A poet who can do woodstoves and chain saws, Matt Rader, who grew up in Comox and now lives in Oregon, is not a nature faddist. Living Things (Nightwood $16.95) is a slim volume that shows a highly familiar knowledge of trees, plants and birds which did not get picked up by browsing a field guide.

In a poem from a longer piece, Lives of North American Trees, the poet gets hectored by the "heart on sleeve, bad skin"; arbutus.

"Windfirm. Hardscrabble. / I unravel a standard in the rock and grime / of the subsoil where you too will return/ in the post burn of your life.";

Rader's nature is specific; there's not an airy abstraction to be found. The poems about compost exude the sweetish scent of semi-decomposition.

"Chipped enamel of egg, cuttings, kitchen chaff,
coffee grounds ground down to earth by a staff
of earthworms, the compost moulted in its spot
at the garden's verge, a fetid incubator of rot....
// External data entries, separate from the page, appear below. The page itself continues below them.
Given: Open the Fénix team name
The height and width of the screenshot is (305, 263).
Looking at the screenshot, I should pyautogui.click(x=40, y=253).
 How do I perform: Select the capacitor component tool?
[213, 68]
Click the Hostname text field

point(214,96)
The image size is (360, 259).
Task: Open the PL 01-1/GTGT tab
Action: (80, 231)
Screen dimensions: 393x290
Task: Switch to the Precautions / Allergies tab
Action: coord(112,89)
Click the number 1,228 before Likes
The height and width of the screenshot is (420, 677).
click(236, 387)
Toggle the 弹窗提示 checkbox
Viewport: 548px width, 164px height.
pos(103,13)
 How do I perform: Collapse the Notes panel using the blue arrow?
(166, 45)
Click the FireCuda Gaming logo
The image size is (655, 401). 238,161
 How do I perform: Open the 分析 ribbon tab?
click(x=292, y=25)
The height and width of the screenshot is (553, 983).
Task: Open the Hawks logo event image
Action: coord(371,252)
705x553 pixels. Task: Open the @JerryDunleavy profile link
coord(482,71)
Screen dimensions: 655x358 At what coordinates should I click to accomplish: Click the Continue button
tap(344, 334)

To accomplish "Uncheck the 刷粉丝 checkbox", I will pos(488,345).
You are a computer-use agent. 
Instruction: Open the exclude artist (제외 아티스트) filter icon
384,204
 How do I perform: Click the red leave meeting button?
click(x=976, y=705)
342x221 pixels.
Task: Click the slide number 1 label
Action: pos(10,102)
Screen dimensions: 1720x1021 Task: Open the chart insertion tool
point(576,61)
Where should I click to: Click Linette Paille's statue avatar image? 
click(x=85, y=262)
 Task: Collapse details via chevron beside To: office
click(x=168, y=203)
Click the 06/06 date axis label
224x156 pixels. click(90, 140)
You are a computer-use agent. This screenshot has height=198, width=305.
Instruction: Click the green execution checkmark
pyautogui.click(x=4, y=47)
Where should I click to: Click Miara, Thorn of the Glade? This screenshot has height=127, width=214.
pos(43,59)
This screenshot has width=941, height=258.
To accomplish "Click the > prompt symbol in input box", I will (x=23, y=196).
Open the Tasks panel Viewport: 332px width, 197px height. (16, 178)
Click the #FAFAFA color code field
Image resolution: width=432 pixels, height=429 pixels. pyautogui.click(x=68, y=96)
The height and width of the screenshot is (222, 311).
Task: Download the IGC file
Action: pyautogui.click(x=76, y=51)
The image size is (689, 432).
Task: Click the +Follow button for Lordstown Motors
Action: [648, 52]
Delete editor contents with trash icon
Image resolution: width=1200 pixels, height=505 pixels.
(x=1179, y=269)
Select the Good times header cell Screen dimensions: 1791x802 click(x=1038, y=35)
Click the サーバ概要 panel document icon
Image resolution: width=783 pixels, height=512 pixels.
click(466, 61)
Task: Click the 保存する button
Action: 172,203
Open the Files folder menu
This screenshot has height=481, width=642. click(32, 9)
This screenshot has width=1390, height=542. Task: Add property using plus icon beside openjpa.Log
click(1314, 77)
End-rhymed, cadenced and often in formal patterns such as sonnet, there is nothing sloppy about these wry observations and they are very informed.

Sit with one of Rader's tree poems, close the book, close your eyes, and there is his exact tree. You've been momentarily away from your self, the tree took you away.

"Little hobgoblins of muck,"; frogs drag the poet, "nightly by the mind rushes / into the reeds, thrash me with sedge and leave / me for a moment, mugged of myself, relieved."; 9780889712232

by Hannah Main-van der Kamp

[BCBW 2008]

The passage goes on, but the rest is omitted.